Handwritten Word Detector
Introduction
This article serves as documentation for the
WordDetectorNN implementation.
It is a neural network based word detector inspired by the ideas of
Zhou
and
Axler.
The model classifies each pixel as word (inner part or surrounding) or background pixel.
For each pixel of the
inner word class, an axis aligned bounding box (AABB) around the word is predicted.
Because usually multiple AABBs per word are predicted, a clustering algorithm is applied to them.
The model is trained on the IAM dataset, a sample result for the CVL dataset is shown in Fig. 1.
Fig. 1: Detected words for a sample from the CVL dataset.
Model
The AABBs are encoded by the following output maps of the model:
- 3 segmentation maps with one-hot encoding:
- Word (inner part)
- Word (surrounding)
- Background
- 4 geometry maps encode distances between the current pixel and the AABB edges:
Only for pixels of the
inner word class the bounding box geometry is learned.
A
surrounding class is added to avoid mapping both the background and the surrounding of a word to the
background class.
Fig. 2 shows an encoded AABB.
Fig. 2: An encoded AABB with segmentation maps (red: inner part of word, green: surrounding of word, blue: background) and geometry maps (distance to top, bottom, left, right of AABB edges).
ResNet18 is used as a feature extractor.
The model follows the typical U-shape architecture known from segmentation tasks.
An image size of 448×448 is used while training.
After the final layer of ResNet18, the feature maps have a size of 14×14.
The following layers upscale the maps step-by-step.
Further, they merge intermediate maps from ResNet18.
The output of the neural network has a size of 224×224, that is half the input width and height.
Loss function
The total loss is the sum of:
- Segmentation loss: segmentation is regarded as a pixelwise classification problem, therefore cross entropy loss is used
- Geometry loss: using sum-of-squared errors on the geometry would put more weight on larger bounding boxes for which larger errors can be tolerated, therefore intersection over union (IOU) is used instead
Bounding box clustering
Usually, many AABBs are predicted for the same word, each slightly different, see Fig. 3.
The Jaccard distance JD between two AABBs is JD=1-IOU.
A distance matrix containing the (Jaccard) distances between all AABB pairs is computed.

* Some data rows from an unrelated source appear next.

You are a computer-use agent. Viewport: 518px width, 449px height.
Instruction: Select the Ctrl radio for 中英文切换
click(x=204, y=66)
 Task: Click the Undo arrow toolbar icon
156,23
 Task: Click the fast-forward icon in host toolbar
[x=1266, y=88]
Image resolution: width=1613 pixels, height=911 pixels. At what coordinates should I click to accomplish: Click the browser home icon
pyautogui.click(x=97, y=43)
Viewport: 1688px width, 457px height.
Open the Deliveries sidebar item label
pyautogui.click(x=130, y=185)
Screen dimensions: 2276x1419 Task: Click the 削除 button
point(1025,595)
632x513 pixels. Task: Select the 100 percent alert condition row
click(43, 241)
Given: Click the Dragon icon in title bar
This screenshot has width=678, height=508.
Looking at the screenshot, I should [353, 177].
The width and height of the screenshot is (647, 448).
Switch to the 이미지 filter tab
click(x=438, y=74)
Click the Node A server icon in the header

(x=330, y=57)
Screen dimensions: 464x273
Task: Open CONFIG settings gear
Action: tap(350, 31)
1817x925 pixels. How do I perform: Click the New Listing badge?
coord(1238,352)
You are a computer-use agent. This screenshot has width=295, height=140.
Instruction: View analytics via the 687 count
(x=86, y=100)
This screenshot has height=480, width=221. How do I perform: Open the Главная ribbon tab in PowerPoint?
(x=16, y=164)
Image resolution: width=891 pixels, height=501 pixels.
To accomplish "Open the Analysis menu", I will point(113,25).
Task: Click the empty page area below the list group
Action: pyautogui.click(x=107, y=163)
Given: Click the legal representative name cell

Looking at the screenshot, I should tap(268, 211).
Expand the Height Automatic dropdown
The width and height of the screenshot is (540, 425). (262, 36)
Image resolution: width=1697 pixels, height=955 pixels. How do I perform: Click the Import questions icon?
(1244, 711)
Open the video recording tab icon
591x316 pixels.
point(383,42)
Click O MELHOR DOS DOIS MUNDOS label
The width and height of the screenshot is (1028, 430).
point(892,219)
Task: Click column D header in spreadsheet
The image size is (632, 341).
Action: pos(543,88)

Using this distance matrix, the clustering algorithm DBSCAN computes AABB clusters.
The resulting AABB is computed from the cluster members by taking the median edge positions.
Fig. 3: Multiple AABBs for the same word before clustering.
Computing the distance matrix is a performance bottleneck in the detection pipeline.
Two different strategies to speed up this step are implemented:
- Only take a subset of AABBs
- Compute connected components of inner word segmentation map, and only take a small number of AABBs per component
Summary
The model computes AABBs enclosing the detected handwritten words.
It encodes the AABBs with segmentation and geometry maps.
A clustering step is applied to the predicted bounding boxes.
Harald Scheidl, 2021